Pela libertação imediata de Mariana Mortágua e dos cidadãos portugueses detidos ilegalmente.
Para: Primeiro-Ministro de Portugal; Ministro dos Negócios Estrangeiros; Presidente da República Portuguesa; Comissão de Negócios Estrangeiros e Comunidades Portuguesas da Assembleia da República; Provedora de Justiça
Exigimos que o Estado português atue de forma firme e imediata para garantir a libertação de Mariana Mortágua e dos restantes cidadãos portugueses detidos ilegalmente.
A detenção arbitrária de qualquer cidadão português constitui uma violação grave dos princípios do direito internacional e dos direitos humanos fundamentais. O Governo português tem a obrigação de defender, sem hesitação, a integridade física e a liberdade dos seus cidadãos, independentemente da sua filiação partidária, crença ou posição política.
É profundamente preocupante que, perante uma situação tão grave, existam forças políticas que escolham responder com indiferença ou hostilidade. A criação de uma petição para impedir o regresso de uma cidadã portuguesa detida ilegalmente é um gesto de desumanidade e de desprezo pelos valores mais elementares da solidariedade e da justiça.
Um partido que se revele incapaz de demonstrar empatia e respeito pelos direitos humanos fundamentais, mesmo em situações de sofrimento e injustiça, demonstra não ter condições morais para aspirar a representar ou governar o povo português. A política deve ser um espaço de defesa da vida e da dignidade humana — nunca de exclusão ou vingança.
A indiferença ou a demora em agir perante uma injustiça desta magnitude compromete a credibilidade de Portugal enquanto Estado de Direito e membro da comunidade internacional comprometida com a defesa da dignidade humana.

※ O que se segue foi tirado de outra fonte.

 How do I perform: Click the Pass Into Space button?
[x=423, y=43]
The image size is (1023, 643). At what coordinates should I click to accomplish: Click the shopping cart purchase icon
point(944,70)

Pedimos, por isso, ao Ministério dos Negócios Estrangeiros e ao Governo português que:
1. Exijam oficialmente a libertação imediata dos cidadãos portugueses detidos arbitrariamente;
2. Ativem todos os mecanismos diplomáticos e jurídicos disponíveis;
3. Garantam transparência total na comunicação pública sobre as diligências tomadas.
A solidariedade não é uma questão partidária — é uma questão de humanidade. Nenhum cidadão deve ser abandonado quando são violados os seus direitos fundamentais.